Sir Philip Green's biggest backer backs out.

TopshopImage source, Getty Images

Sir Philip Green's biggest investor has sold its 25% stake in Topshop and Topman back to Arcadia - the company that owns and operates Sir Philip's wider retail empire.

US based Leonard Green & Partners bought its stake in Arcadia's two top retail brands in 2012 for a reported £350m. The investment group was seen as strategically important to help Topshop and Topman break into the US retail market.

Arcadia (which also owns Dorothy Perkins, Evans and Miss Selfridge) said the sale and the removal from the Arcadia board of two Leonard Green representatives would allow it to focus on its restructuring plans without having to rope in external directors at every turn.

That restructuring is thought to involve a form of insolvency proceedings called a Company Voluntary Arrangement (CVA), allowing it to exit or reduce rental agreements with retail landlords. Many other retailers - including the Arcadia owned BHS - used a similar mechanism when it was fighting, unsuccessfully, for survival.

Toe-to-toe

Arcadia is also in ongoing discussions with the Pensions Regulator to negotiate a reduction in cash contributions to its pension scheme which is over £500m in deficit.

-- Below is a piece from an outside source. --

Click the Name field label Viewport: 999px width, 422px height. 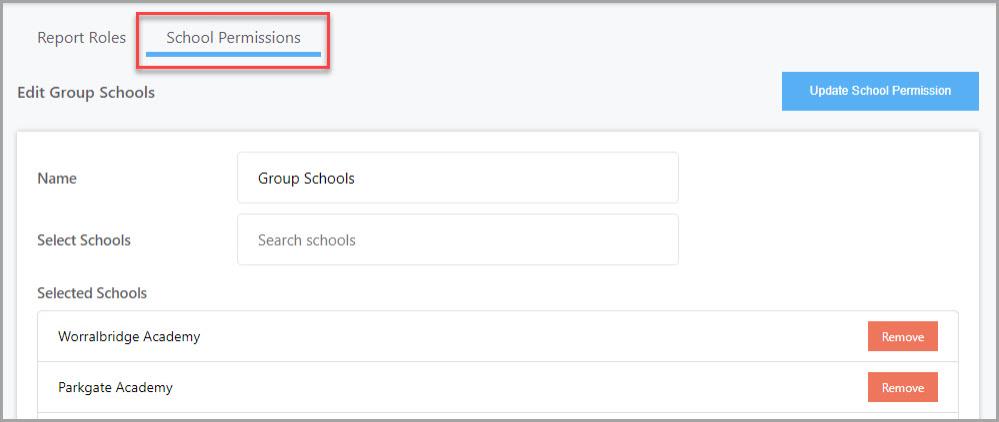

In return for reducing the £50m it pays in each year to make up that shortfall, the company is offering to put company assets into the scheme.

Valuing a retailer in the current climate is extraordinarily difficult.

Leonard Green partners sold its 25% stake for an undisclosed sum. The BBC understands that what's left of Arcadia's property portfolio (many properties were sold and leased back) is seen as the most tangible asset the company has to offer.

Once again, Sir Philip finds himself toe-to-toe with the pensions watchdog.

Last time, he ended up writing a personal cheque for £363m to spare 20,000 of his current and former employees falling into the pensions lifeboat scheme - the Pension Protection Fund - which would have seen many losing up to 10% of their retirement benefits.

Once again, the Pensions Regulator finds itself in the unenviable position of having to play off competing interests. Keeping the sponsor of the pension scheme (Arcadia) on a sustainable business footing while ensuring pension scheme members are protected.

Image source, PA

The news that a High Street retailer is struggling to cope with a changing landscape is hardly a new headline. But Sir Philip's ownership means that this case commands particular attention.

Sir Frank Field, the chairman of the Work and Pensions Select Committee repeatedly called for Sir Philip to be stripped of his knighthood in the aftermath of the collapse of BHS.

'Supportive'

Today he told the BBC that Sir Philip could show leadership, create goodwill, put pension scheme members' minds at rest and give himself the breathing room he needed to focus on Arcadia's restructuring, by paying to transfer the pension obligations to a commercial third party.

It's thought this so called "buy out" pension solution would cost in the region of £750m.

An Arcadia spokesperson said Leonard Green Partners remained "supportive" of the company and retained the option to repurchase its stake in the company.

Arcadia's restructuring plans are expected to be announced in early May.